◆ **Listed records**
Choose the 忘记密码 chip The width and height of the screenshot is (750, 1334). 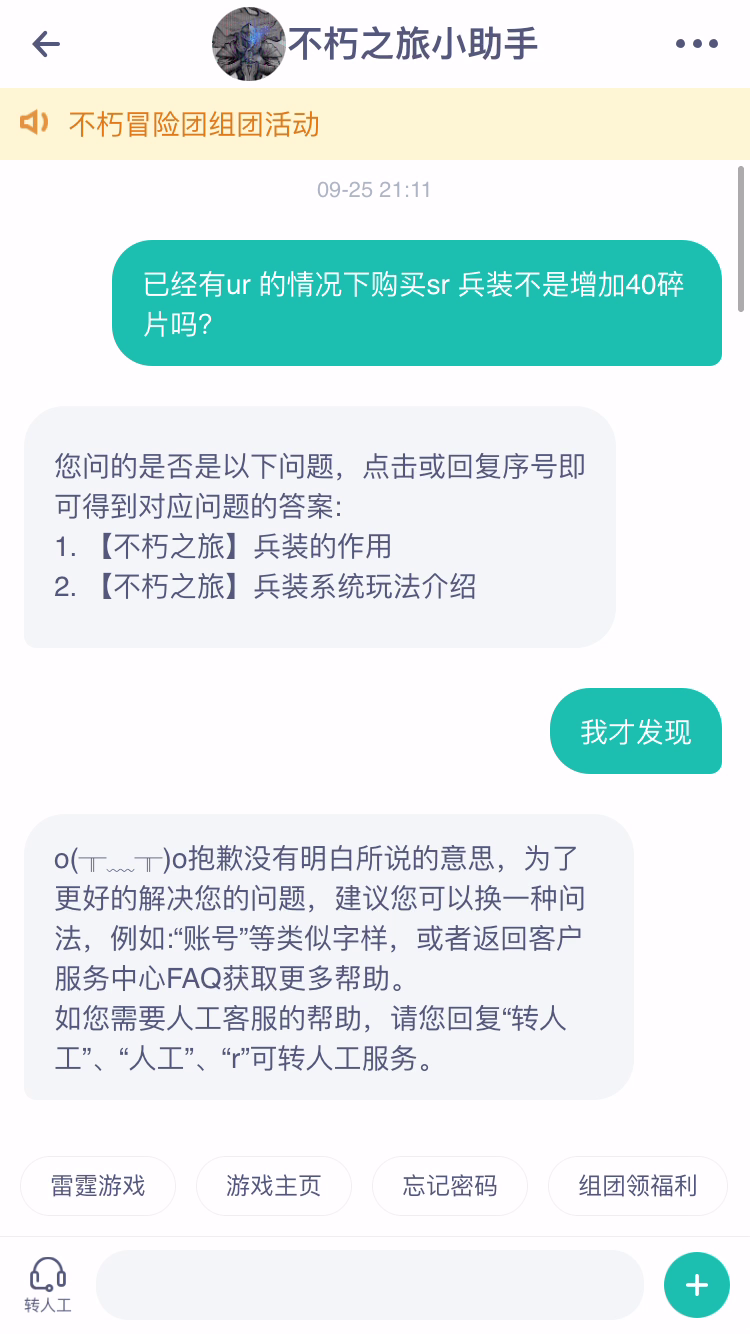tap(450, 1186)
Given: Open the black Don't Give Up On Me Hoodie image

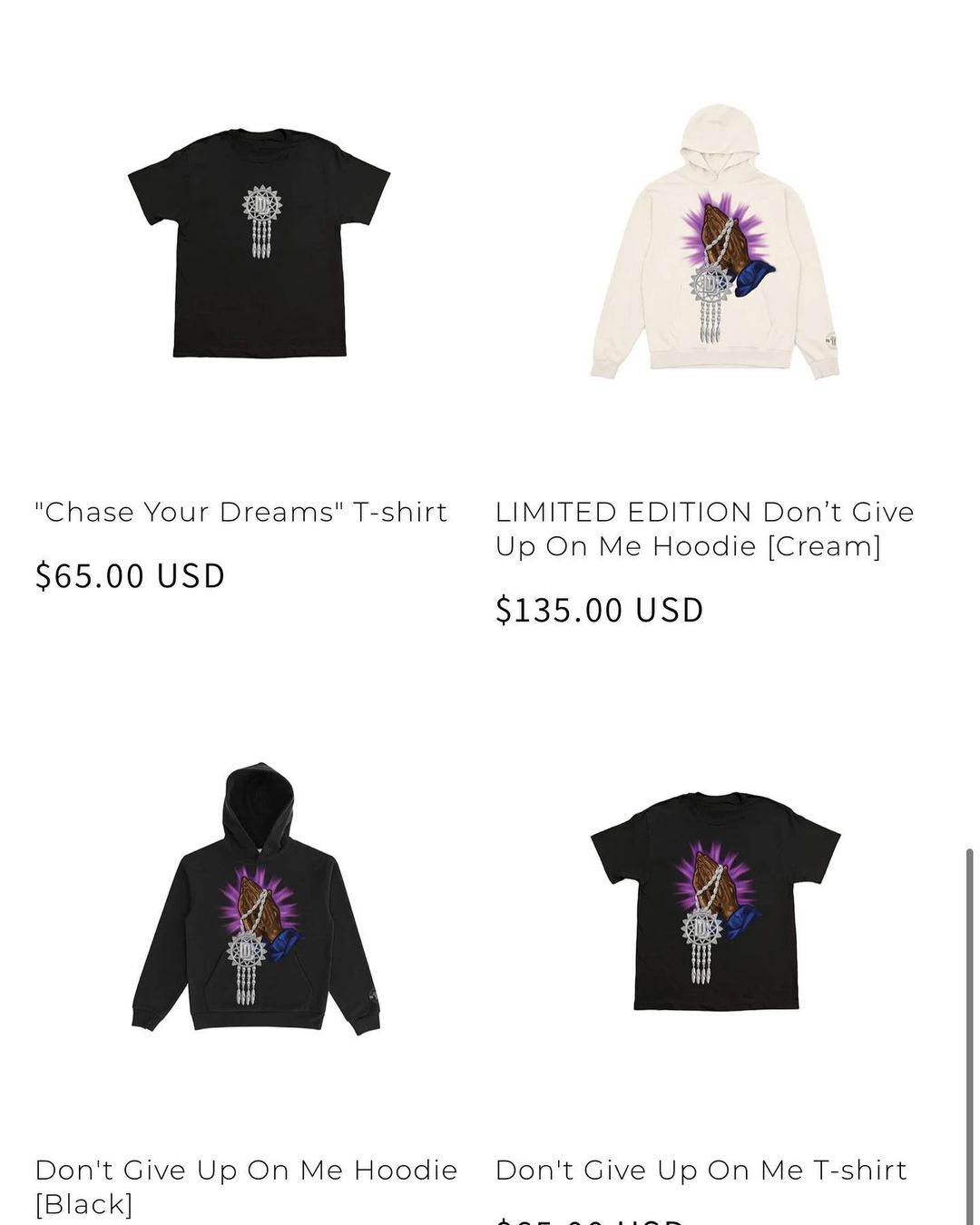Looking at the screenshot, I should click(x=256, y=898).
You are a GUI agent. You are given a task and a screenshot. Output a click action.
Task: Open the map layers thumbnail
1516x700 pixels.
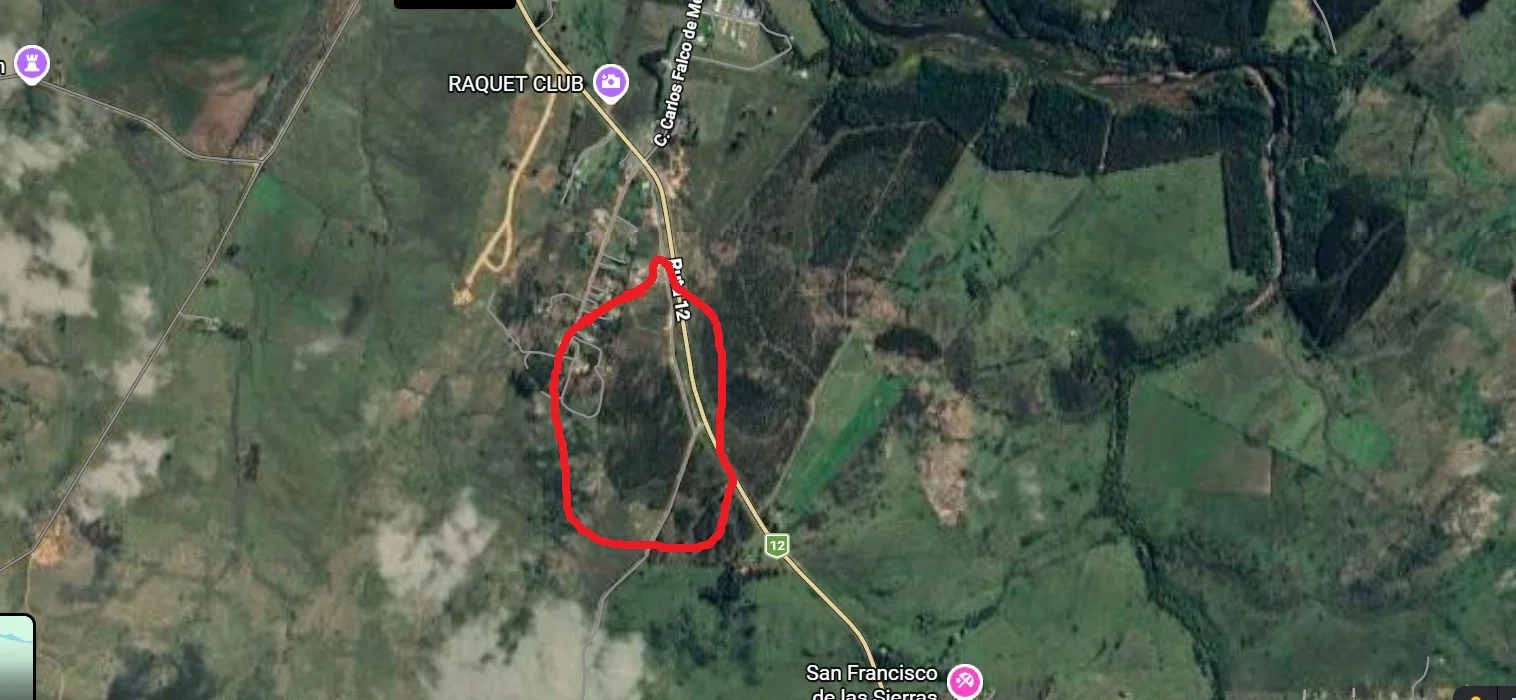click(x=15, y=657)
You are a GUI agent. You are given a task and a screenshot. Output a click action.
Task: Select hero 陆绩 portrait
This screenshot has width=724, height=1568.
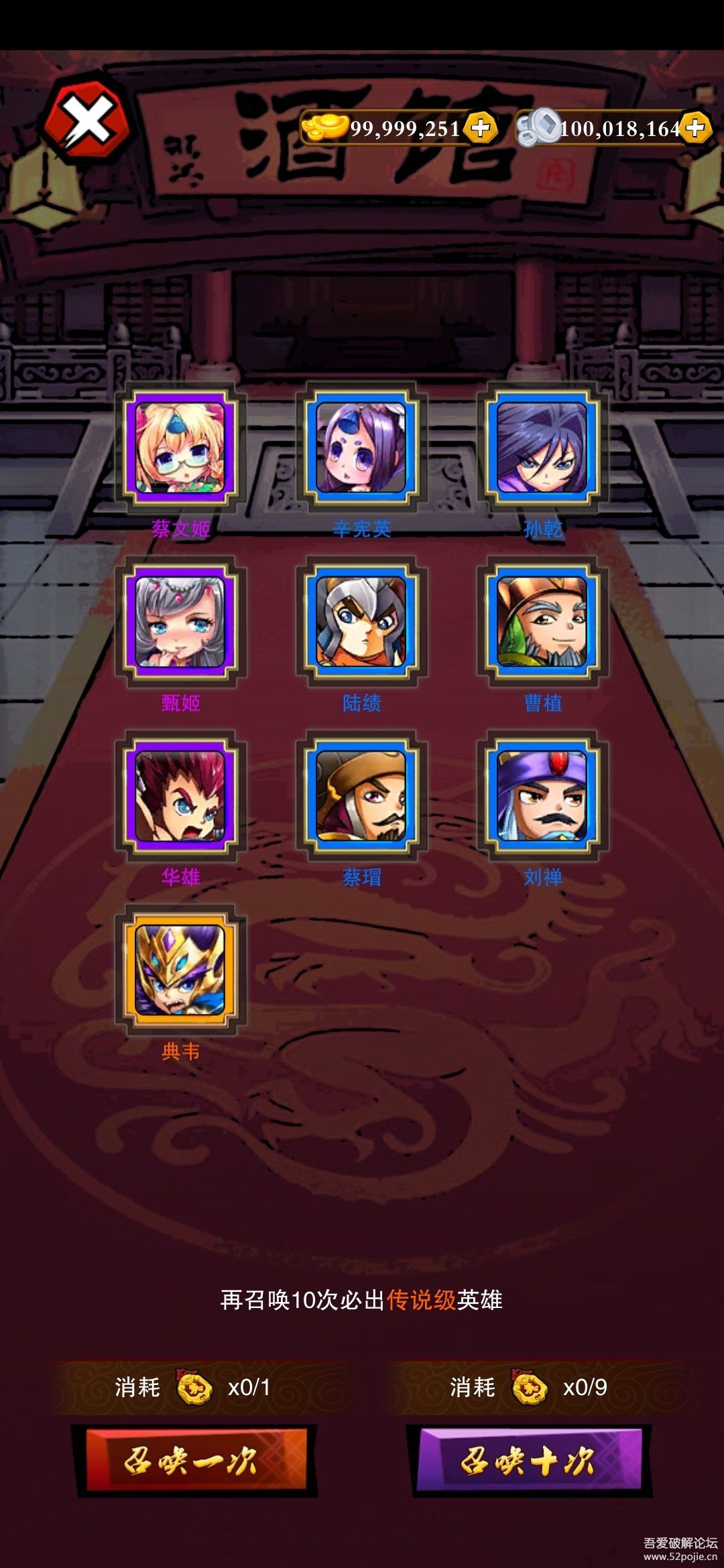(361, 622)
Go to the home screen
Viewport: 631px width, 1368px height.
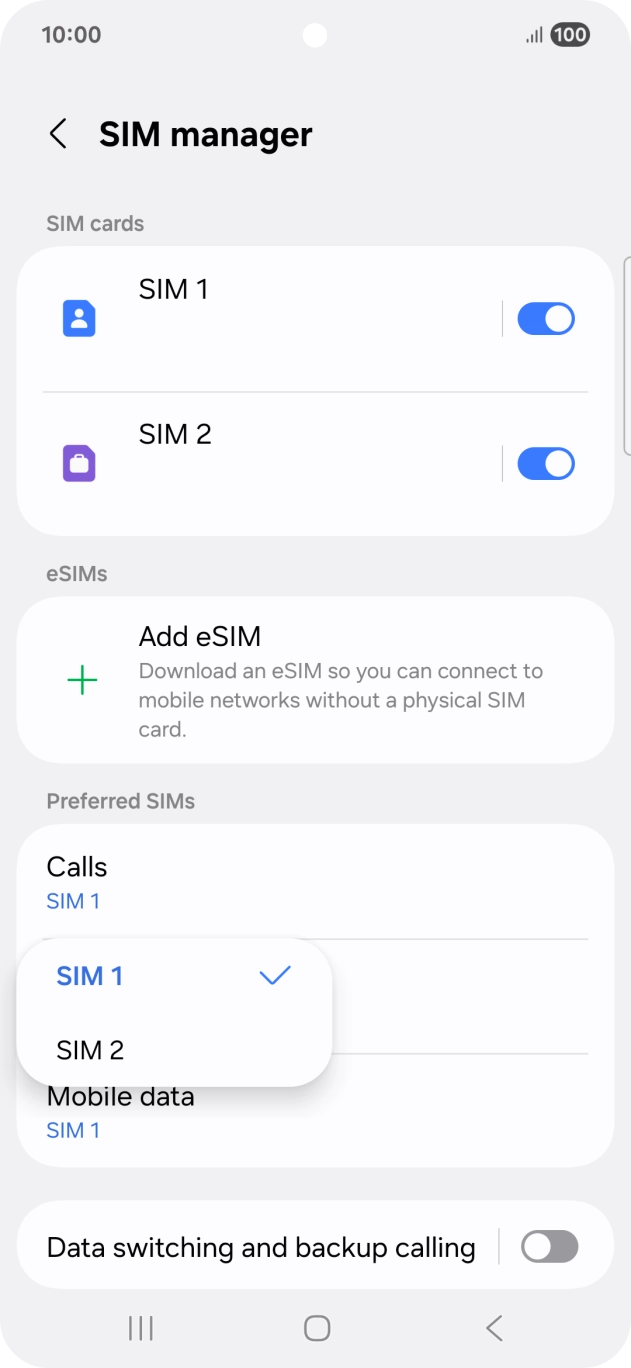click(x=316, y=1328)
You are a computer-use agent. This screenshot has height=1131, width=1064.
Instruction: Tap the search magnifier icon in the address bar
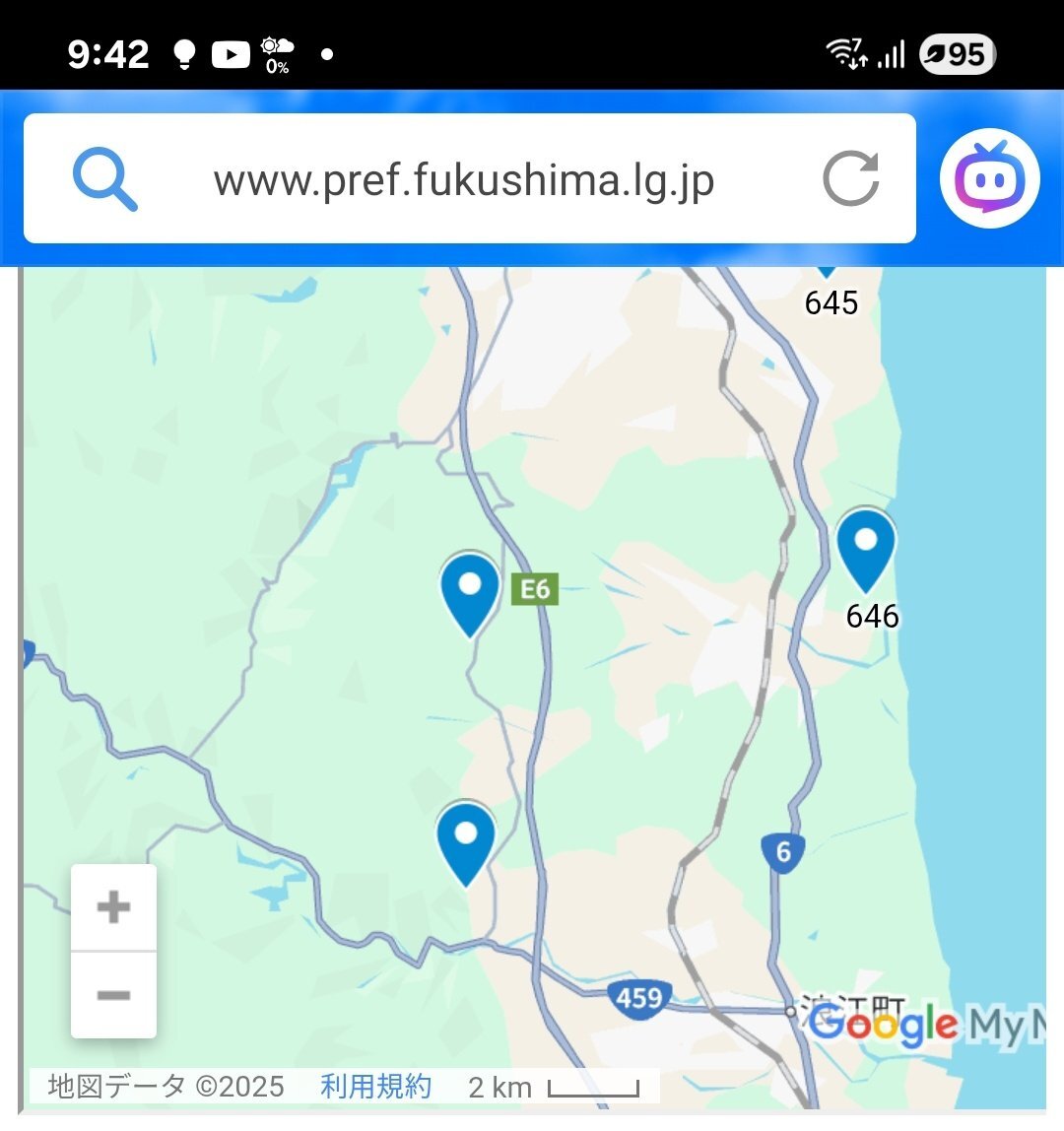(x=104, y=180)
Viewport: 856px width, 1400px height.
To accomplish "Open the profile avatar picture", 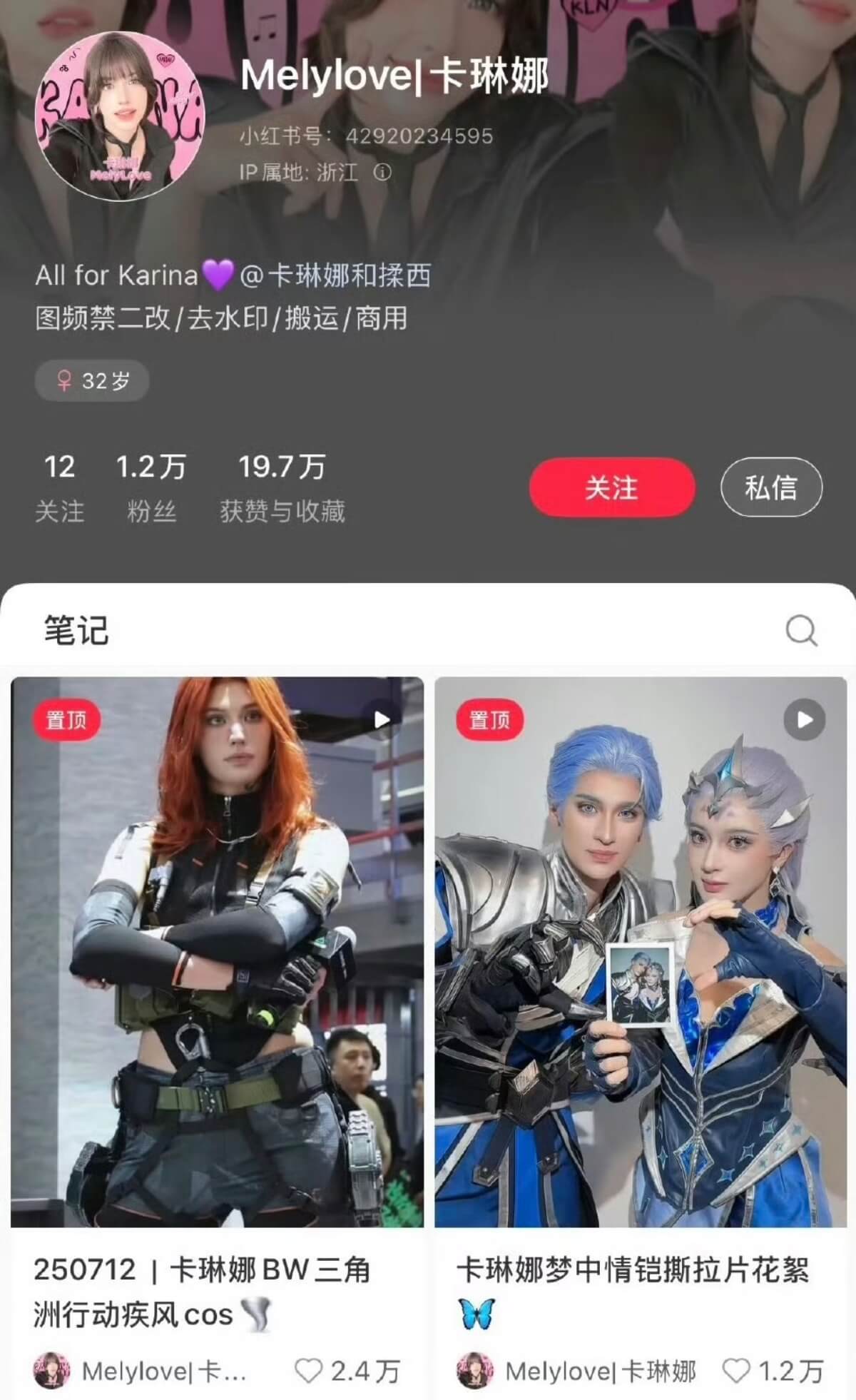I will click(120, 116).
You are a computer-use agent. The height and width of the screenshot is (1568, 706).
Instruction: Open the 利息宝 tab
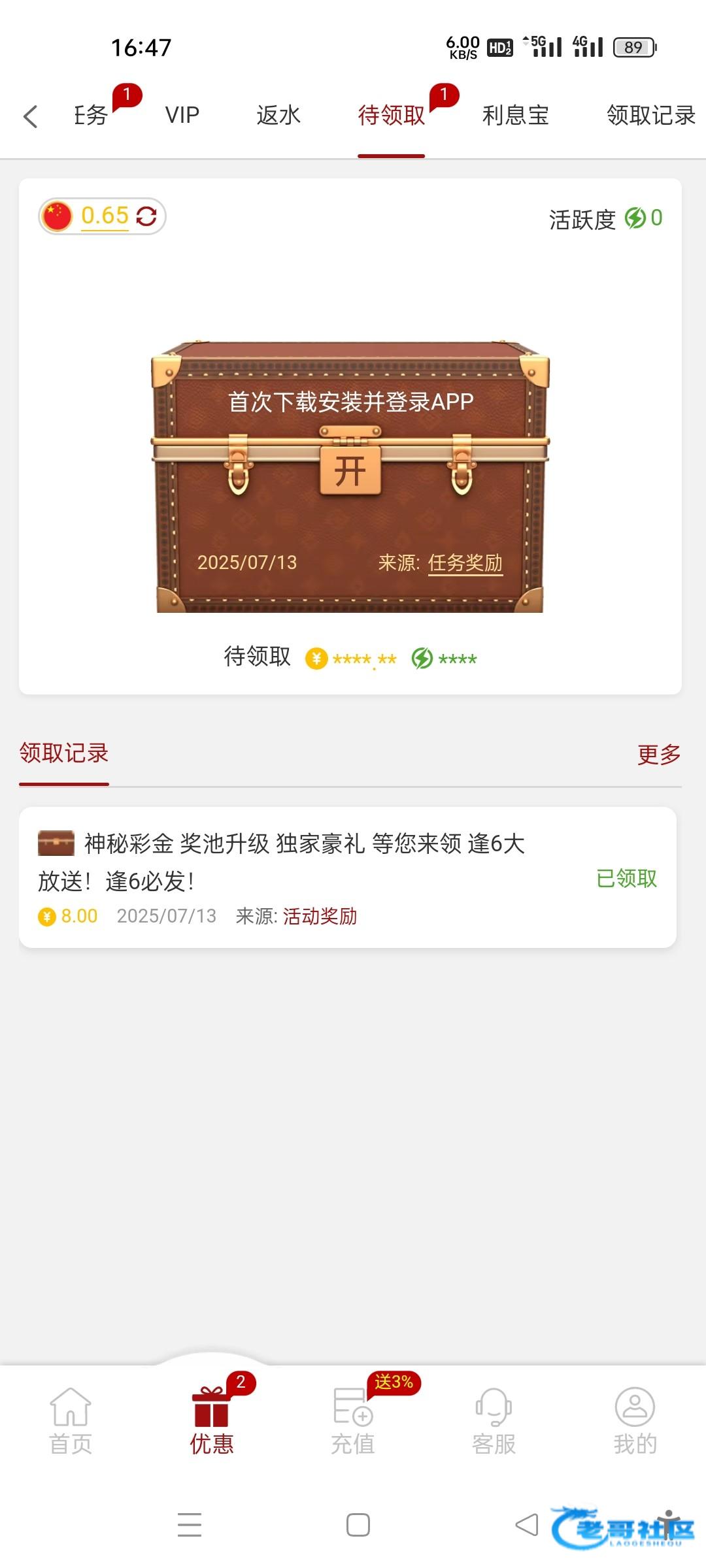(515, 116)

◆ **Goal**
Count the lines of the records above that contain the word "Instruction", and state only the resulting number.

◆ **Final result**
2